U.S. Detainees' Deaths Go Unaccounted

While a rights group says many go unpunished, Pentagon disagrees.
By Drew Brown, Inquirer Washington Bureau
Philadelphia Inquirer
February 23, 2006

WASHINGTON - Ninety-eight detainees in Iraq and Afghanistan have died in U.S. custody since August 2002, and 34 of them were suspected or confirmed homicides, a human-rights group reported yesterday.

Only 12 cases have resulted in punishment of any kind, New York-based Human Rights First said in its report.

Taken together, the deaths reflect a pattern of systematic and widespread abuse by U.S. troops, CIA operatives, and civilian contractors caused by vague policies governing interrogation procedures and a lax command atmosphere in which abuses are either encouraged or ignored, the group charged.

"People are dying in U.S. custody, and no one is being held to account," said Deborah Pearlstein, U.S. law and security program director at Human Rights First.

In close to half of the 98 cases that Human Rights First examined, the official cause of death remained undetermined or unannounced, the group said. At least eight of the homicides resulted from torture, the group concluded. The 128-page report was based on official Army documents, published accounts and interviews.

The Pentagon acknowledged that deaths in U.S. custody have occurred, but a spokesman rejected the report's findings.

"We fully investigate every detainee death no matter what the circumstances are to ensure that every aspect of detainee operations has been humane," Lt. Col. Mark Ballesteros said. "The Department of Defense's policy has always been to treat detainees in our custody humanely. To state that the department has not held people accountable in cases of detainee mistreatment is not accurate."

Ballesteros said that the U.S. military had investigated more than 600 allegations of detainee abuse. Approximately 250 servicemen and servicewomen have been held accountable for their actions, he said.

"People have been sent to jail for detainee mistreatment," he said.

One of 20 questionable deaths profiled in the report is that of Dilar Dababa, 45, an Iraqi who died of a blow to the head during an interrogation at a U.S. detention camp in Iraq in June 2003, according to a military autopsy report.

His body was covered with at least 22 bruises and 50 abrasions, most on his head and neck. He suffered bleeding in the brain and a fractured rib.

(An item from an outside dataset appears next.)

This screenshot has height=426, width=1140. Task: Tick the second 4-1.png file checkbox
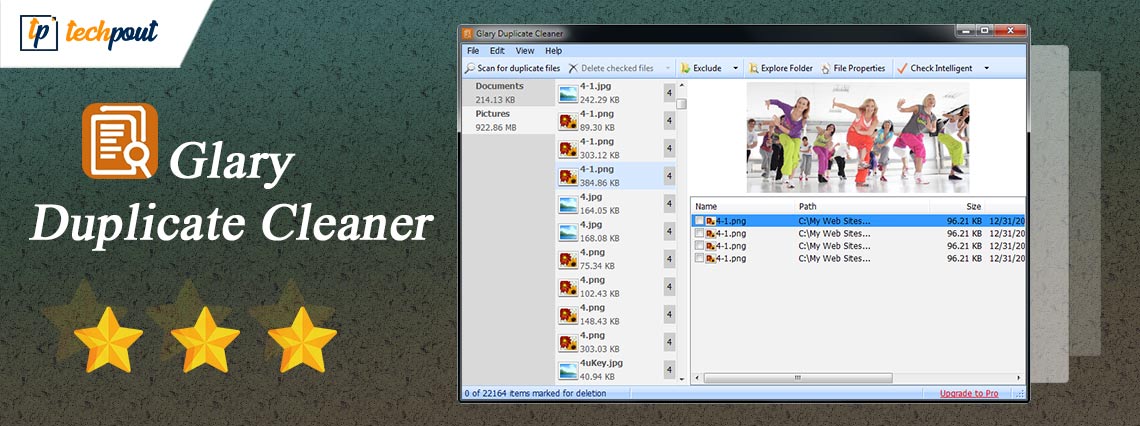tap(700, 233)
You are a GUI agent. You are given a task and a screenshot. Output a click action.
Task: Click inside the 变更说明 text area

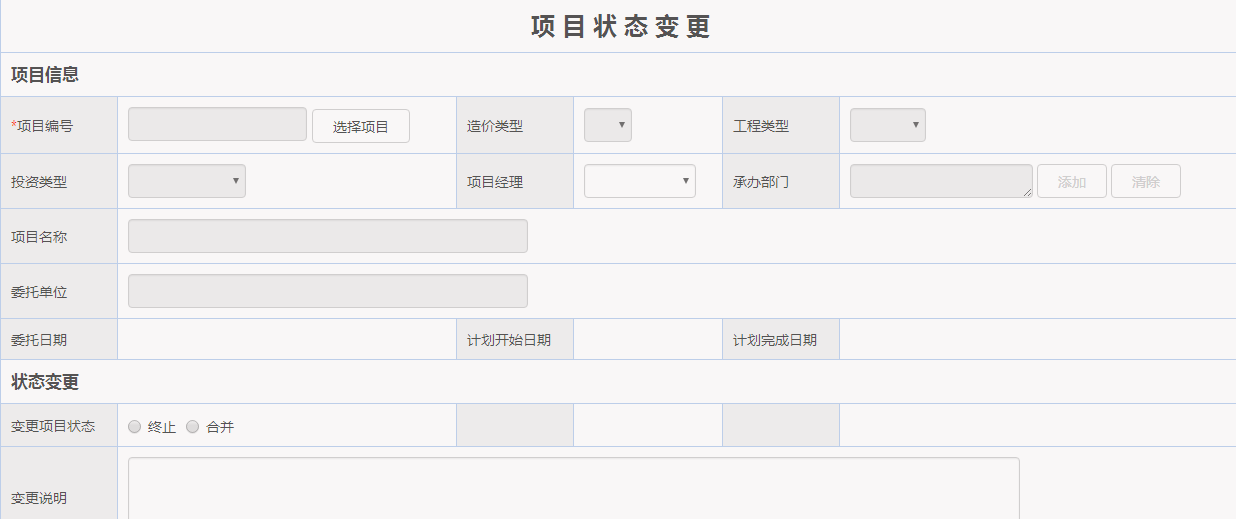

Military investigators reported a year later that they were looking into Dababa's death, but no charges had been filed.

In the 34 deaths that the U.S. military classified as suspected or confirmed homicides, investigators recommended criminal charges in fewer than two-thirds, the report said. The most severe sentence handed down in any of the homicide cases was 25 years in jail, said Hani Shamsi, the primary author of the report.

Chief Warrant Officer Lewis Welshofer, who was convicted last month of negligent homicide after stuffing a former Iraqi general headfirst into a sleeping bag and suffocating him during a November 2003 interrogation, was given a reprimand, fined $6,000, and restricted in his movements for 60 days.

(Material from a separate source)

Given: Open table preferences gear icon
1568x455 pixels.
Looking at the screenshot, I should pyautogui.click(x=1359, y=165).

Retired Army Brig. Gen. David R. Irvine said that U.S. military officers were ultimately responsible for the actions of the soldiers under their command but that almost none had been held accountable.

"Soldiers became torturers because their chain of command chose to look the other way," he said.

Only one high-ranking officer, former Brig. Gen. Janis Karpinski, has been disciplined for prisoner abuse by those under her command, at Abu Ghraib. She was reprimanded and demoted to colonel.